You will need a ruler to complete this lab
I. Abstract: what you did, why you did it, what you found out. Have a brief summary of the whole exercise, briefly cover the main concepts of the lab, and then state the most important numerical results. There will be many numerical results, so be selective of what goes here.
II. Procedure: a complete narrative of the "events" of the lab, think of this as a travelogue of the exercise, complete with the necessary theory along the way to give the material its proper context, this includes the equations used, although you will not be including any data in this section.
III. Data and Anaylsis: this will be a complete reproduction of ALL of the data, and there will be a lot of it. Please organize it well, and make it neat and easy to read. Also include sample calculations and the algebra from part V.g. (more on this later).
IV. Discussion: Since the data speak for themselves in this lab, you are not required to write any further discussion of your calculations. Instead, I would like you to select one topic from the list of six topics on the last two pages of the hand-out. Select a topic and write about 2 paragraphs in the discussion section telling your reader about the topic, and also relating it to the overall lab. Other topics (e.g., how the moon was formed, or other impact craters on the earth) will be accepted, as long as they pertain to craters and impacts and are pre-approved by me.
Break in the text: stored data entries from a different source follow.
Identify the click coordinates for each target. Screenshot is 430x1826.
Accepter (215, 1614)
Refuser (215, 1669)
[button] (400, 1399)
V. Data Pages: this is just the completed hand-out, with your notes and stuff
Finally, I would like draw your attention to a rule-of-thumb from Section V of the hand-out. It states that the relationship between the diameter of a crater (D), and the diameter of the impactor that created the crater (l) is a factor of ten, i.e. D~10xl. The reason I draw attention to this rule-of-thumb, is that in section V.g. you are asked to find the diameter of a impactor, and you could easily find this USING the rule-of-thumb, but I would like you to use the equations from this section to DEMONSTRATE that the rule-of-thumb is correct.